▶ **Short problem**
Extract every line of the data below and reproduce each one word for word, with no changes.

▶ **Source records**
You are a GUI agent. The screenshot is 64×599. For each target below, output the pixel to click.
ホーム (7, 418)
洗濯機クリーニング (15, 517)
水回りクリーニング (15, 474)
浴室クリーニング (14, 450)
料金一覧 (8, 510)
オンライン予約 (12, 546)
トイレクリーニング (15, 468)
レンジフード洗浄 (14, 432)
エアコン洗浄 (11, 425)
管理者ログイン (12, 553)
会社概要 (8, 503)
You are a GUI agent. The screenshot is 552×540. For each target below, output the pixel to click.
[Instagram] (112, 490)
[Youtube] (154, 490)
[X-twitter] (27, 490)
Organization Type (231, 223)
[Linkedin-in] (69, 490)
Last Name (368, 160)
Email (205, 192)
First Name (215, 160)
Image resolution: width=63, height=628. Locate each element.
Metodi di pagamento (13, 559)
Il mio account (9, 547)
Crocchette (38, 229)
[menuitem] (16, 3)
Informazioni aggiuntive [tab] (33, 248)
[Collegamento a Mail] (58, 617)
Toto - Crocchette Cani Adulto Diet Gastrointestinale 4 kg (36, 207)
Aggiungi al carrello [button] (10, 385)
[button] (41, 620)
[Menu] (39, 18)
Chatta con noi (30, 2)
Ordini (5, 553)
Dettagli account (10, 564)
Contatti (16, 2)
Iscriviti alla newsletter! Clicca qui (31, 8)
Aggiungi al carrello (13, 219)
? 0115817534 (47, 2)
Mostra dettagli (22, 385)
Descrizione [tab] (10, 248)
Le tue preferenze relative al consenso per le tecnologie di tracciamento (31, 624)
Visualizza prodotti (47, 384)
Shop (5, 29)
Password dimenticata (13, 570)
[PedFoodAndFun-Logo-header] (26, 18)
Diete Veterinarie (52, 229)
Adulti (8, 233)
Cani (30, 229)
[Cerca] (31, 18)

▶ **Worked solution**
You are a GUI agent. The screenshot is 64×599. For each target below, output the pixel to click.
ホーム (7, 418)
洗濯機クリーニング (15, 517)
水回りクリーニング (15, 474)
浴室クリーニング (14, 450)
料金一覧 (8, 510)
オンライン予約 (12, 546)
トイレクリーニング (15, 468)
レンジフード洗浄 (14, 432)
エアコン洗浄 (11, 425)
管理者ログイン (12, 553)
会社概要 (8, 503)
You are a GUI agent. The screenshot is 552×540. For each target below, output the pixel to click.
[Instagram] (112, 490)
[Youtube] (154, 490)
[X-twitter] (27, 490)
Organization Type (231, 223)
[Linkedin-in] (69, 490)
Last Name (368, 160)
Email (205, 192)
First Name (215, 160)
Image resolution: width=63, height=628. Locate each element.
Metodi di pagamento (13, 559)
Il mio account (9, 547)
Crocchette (38, 229)
[menuitem] (16, 3)
Informazioni aggiuntive [tab] (33, 248)
[Collegamento a Mail] (58, 617)
Toto - Crocchette Cani Adulto Diet Gastrointestinale 4 kg (36, 207)
Aggiungi al carrello [button] (10, 385)
[button] (41, 620)
[Menu] (39, 18)
Chatta con noi (30, 2)
Ordini (5, 553)
Dettagli account (10, 564)
Contatti (16, 2)
Iscriviti alla newsletter! Clicca qui (31, 8)
Aggiungi al carrello (13, 219)
? 0115817534 (47, 2)
Mostra dettagli (22, 385)
Descrizione [tab] (10, 248)
Le tue preferenze relative al consenso per le tecnologie di tracciamento (31, 624)
Visualizza prodotti (47, 384)
Shop (5, 29)
Password dimenticata (13, 570)
[PedFoodAndFun-Logo-header] (26, 18)
Diete Veterinarie (52, 229)
Adulti (8, 233)
Cani (30, 229)
[Cerca] (31, 18)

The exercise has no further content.